Terminally differentiated keratinocytes are constantly replenished by differentiating keratinocytes moving from the inner skin layers. Physiological shedding of corneocytes (desquamation) is enabled by tightly regulated proteolysis of (corneo)desmosomal proteins via a proteolytic cascade, in which enzymes from the kallikrein-related peptidase (KLK) family play dominant roles (Borgoño et al. 2007; Ovaere et al. 2009; Sotiropoulou and Pampalakis 2012; Bisyris et al. 2021). Aberrantly elevated epidermal proteolysis, as for example is observed in Netherton syndrome and other skin diseases, results in dissociation of the SC from the SG, leading to severe impairment of the skin barrier, which is linked with abnormal differentiation.

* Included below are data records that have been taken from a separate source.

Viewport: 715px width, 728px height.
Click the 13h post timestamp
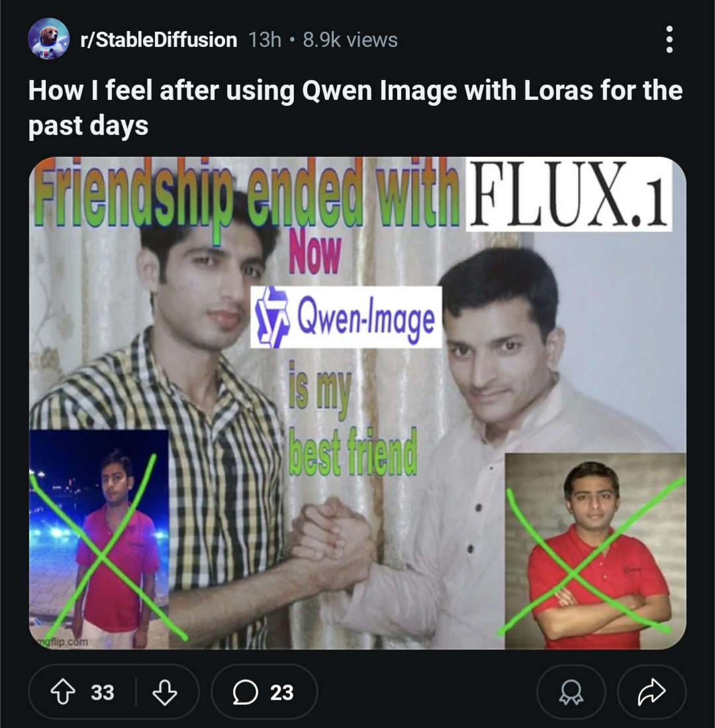point(265,40)
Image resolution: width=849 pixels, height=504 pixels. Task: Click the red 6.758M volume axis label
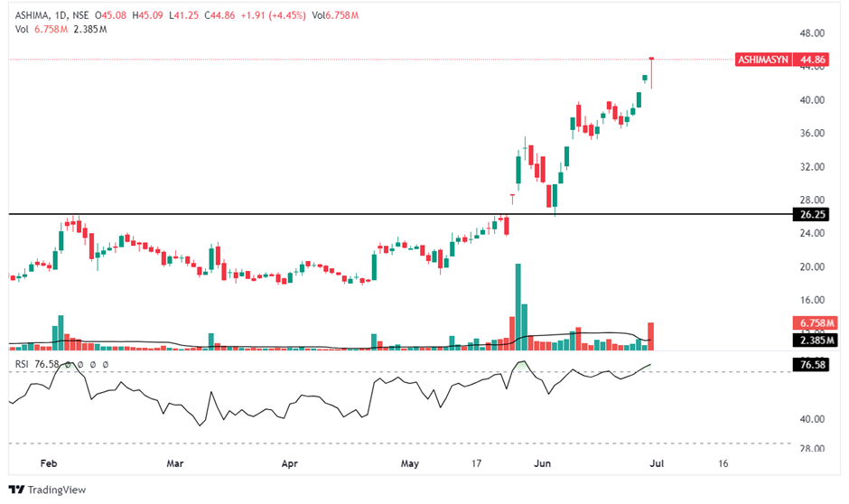(x=815, y=323)
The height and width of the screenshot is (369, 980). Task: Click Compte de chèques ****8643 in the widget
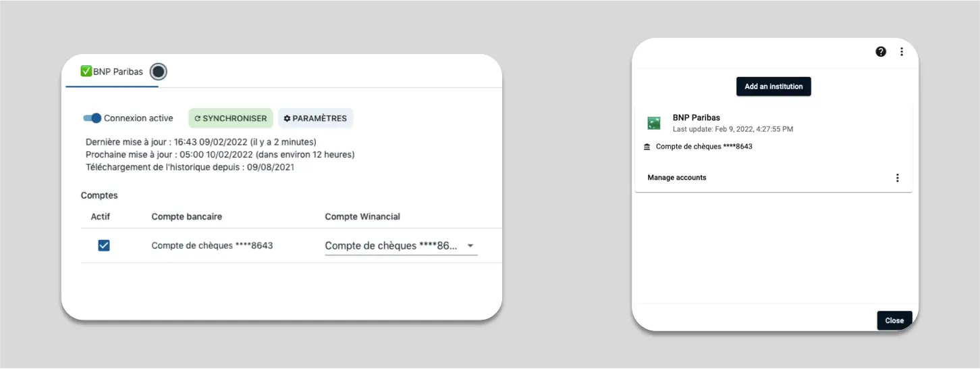pos(704,147)
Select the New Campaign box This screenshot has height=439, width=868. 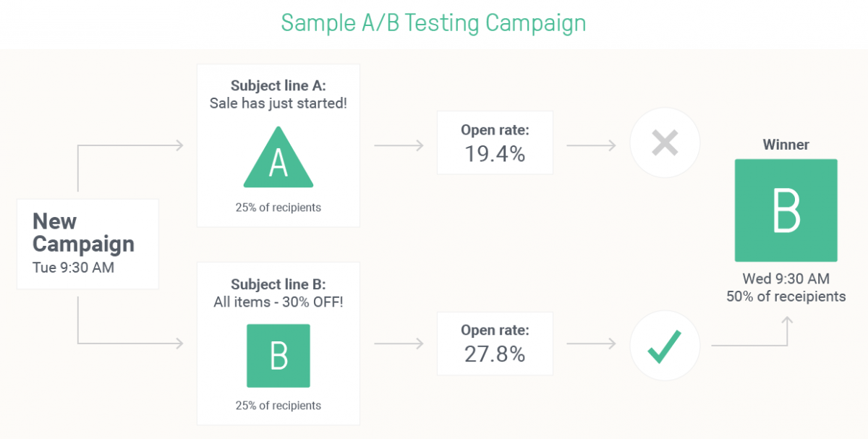[88, 244]
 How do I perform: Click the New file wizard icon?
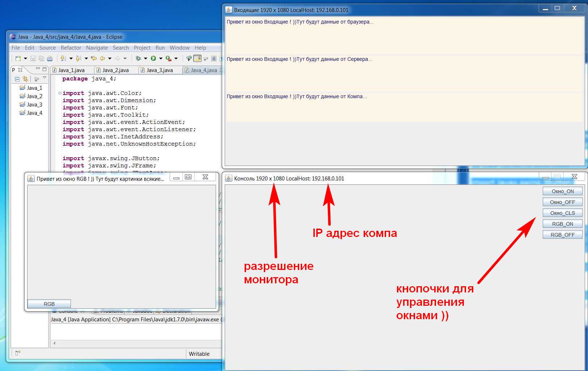[x=18, y=58]
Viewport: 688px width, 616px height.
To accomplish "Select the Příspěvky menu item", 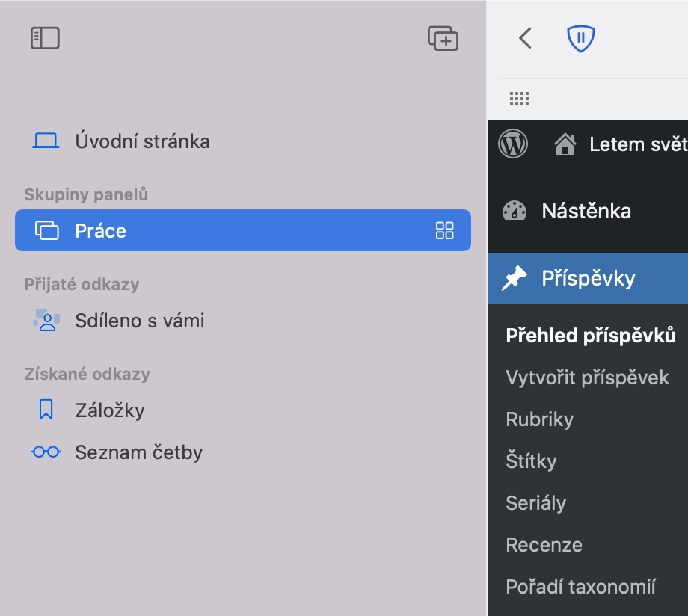I will pos(588,278).
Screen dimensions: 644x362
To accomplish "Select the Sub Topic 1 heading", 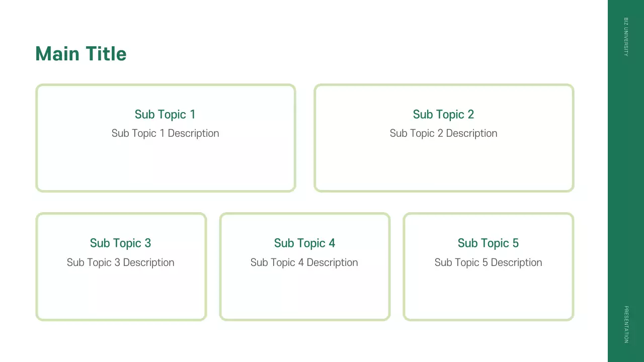I will (165, 115).
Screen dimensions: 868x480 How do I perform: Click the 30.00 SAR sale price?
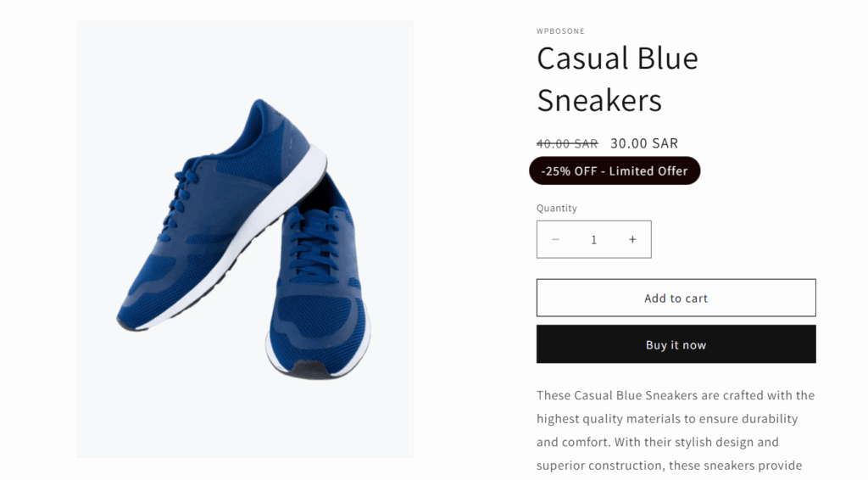pos(644,144)
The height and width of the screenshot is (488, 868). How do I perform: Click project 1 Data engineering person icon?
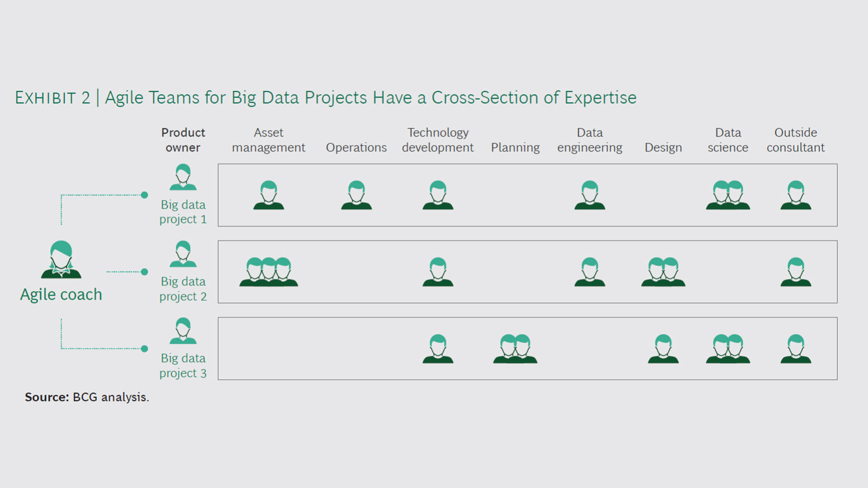pyautogui.click(x=590, y=195)
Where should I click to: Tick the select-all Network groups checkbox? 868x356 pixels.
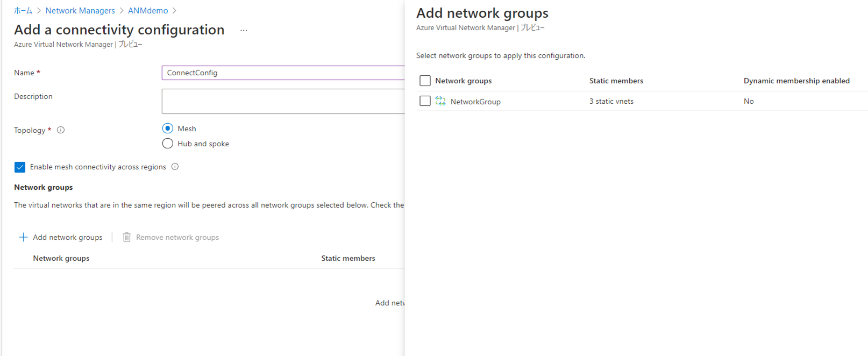click(425, 81)
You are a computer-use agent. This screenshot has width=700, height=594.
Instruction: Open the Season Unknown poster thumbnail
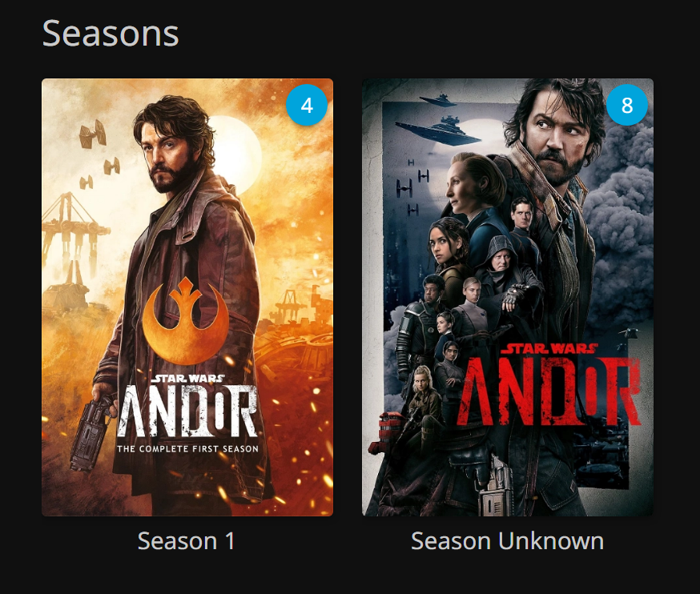[x=508, y=297]
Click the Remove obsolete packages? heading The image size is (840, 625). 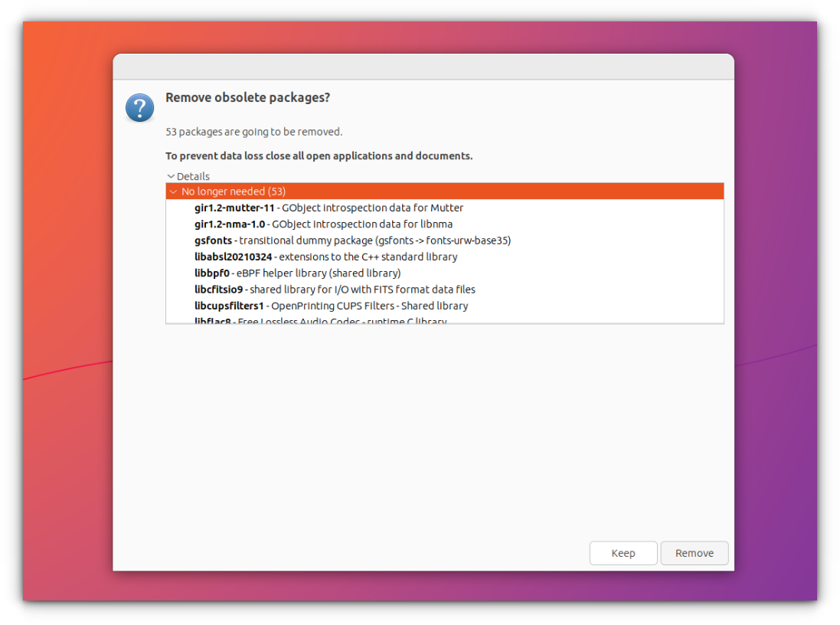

The development of the epidermis in mouse and human embryos is a very similar process, as schematically depicted in Fig. 1. In the implanted human blastocyst, the “epidermis” is first defined on days 7 to 8. At this stage, the primordial epidermis is composed of a single layer of cells and is referred to as indifferent ectoderm. These cells are loosely integrated along basal lamina and form the basal cells. During the first embryonic month, the stratification process is initiated in the epidermis to yield the periderm that will transiently cover the skin until the epidermal differentiation process is complete. During the end of the third month of embryonic development, basal cells will proliferate and generate multiple layers that form the stratum intermedium that will eventually form the SS. Stratum granulosum and stratum corneum form in month six (Holbrock, 1979). In the mouse embryo, the series of events is similar, as depicted in Fig. 1, but significantly faster, and leads to the development of a mature epidermis by day 18.5 (Du et al. 2018).
Fig. 1.
(A) Schematic representation of human and mouse epidermis development. Skin tissue rises from the ectoderm, a single layer of progenitor cells of keratinocytes. At the end of the 4th week of life, the development of human epidermis begins, and by the end of the 5th week, the periderm has been developed lying on the basal layer. Differentiation processes initiate around week 11, and by the 20th week all epidermal layers have been formed. Development of murine epidermis initiates around E8.5 from ectodermal keratinocytes that express keratin 8 and 18. On E10.5, the stratification process initiates and keratinocytes express keratin 5 and 14, and subsequently stratum spinosum is formed. On E15.5, keratinocyte early differentiation initiates to form stratum granulosum. On E16.5, keratinocytes lead to cornification. Finally, by E18.5, stratum corneum is formed. (B) Architecture of human and mouse skin. Human and mouse skin share common histological characteristics consisting of three distinct layers: the epidermis, the dermis underneath, and the hypodermis. A major difference between human and murine skin is the thickness of the tissue: more than 100 μm and less than 25 μm in human and mouse, respectively.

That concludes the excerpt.